[Data extracted from a collection]
------

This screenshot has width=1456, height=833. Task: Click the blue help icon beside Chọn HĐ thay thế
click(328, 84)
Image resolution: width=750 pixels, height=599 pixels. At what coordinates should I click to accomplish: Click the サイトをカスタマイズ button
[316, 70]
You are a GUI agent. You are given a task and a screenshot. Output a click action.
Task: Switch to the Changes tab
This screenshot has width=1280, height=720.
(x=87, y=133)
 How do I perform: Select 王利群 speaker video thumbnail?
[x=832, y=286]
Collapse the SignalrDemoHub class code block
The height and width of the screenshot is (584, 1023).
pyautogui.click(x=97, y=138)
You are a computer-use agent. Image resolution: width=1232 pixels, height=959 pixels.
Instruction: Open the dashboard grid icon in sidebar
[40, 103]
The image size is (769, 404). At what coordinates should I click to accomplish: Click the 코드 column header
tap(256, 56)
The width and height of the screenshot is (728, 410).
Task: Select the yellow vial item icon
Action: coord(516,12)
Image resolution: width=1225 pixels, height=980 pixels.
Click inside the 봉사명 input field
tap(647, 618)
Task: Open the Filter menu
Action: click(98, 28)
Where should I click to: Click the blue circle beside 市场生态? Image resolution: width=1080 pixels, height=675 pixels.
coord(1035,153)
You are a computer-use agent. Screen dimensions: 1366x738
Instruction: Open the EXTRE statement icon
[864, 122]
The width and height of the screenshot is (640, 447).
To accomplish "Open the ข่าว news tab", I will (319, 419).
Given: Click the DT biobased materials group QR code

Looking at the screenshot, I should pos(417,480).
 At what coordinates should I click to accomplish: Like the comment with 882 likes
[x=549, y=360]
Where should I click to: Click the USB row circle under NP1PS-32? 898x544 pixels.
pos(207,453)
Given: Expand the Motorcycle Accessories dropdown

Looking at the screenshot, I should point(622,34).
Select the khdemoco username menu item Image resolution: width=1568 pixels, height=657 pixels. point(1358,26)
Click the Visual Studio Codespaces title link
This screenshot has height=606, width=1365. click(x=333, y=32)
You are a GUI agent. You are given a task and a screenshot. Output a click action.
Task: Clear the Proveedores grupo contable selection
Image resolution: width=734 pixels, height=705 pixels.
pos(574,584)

------

Work instruction — Tell me how many lines of the records include the word "computer", and say nothing else.

Response area — 2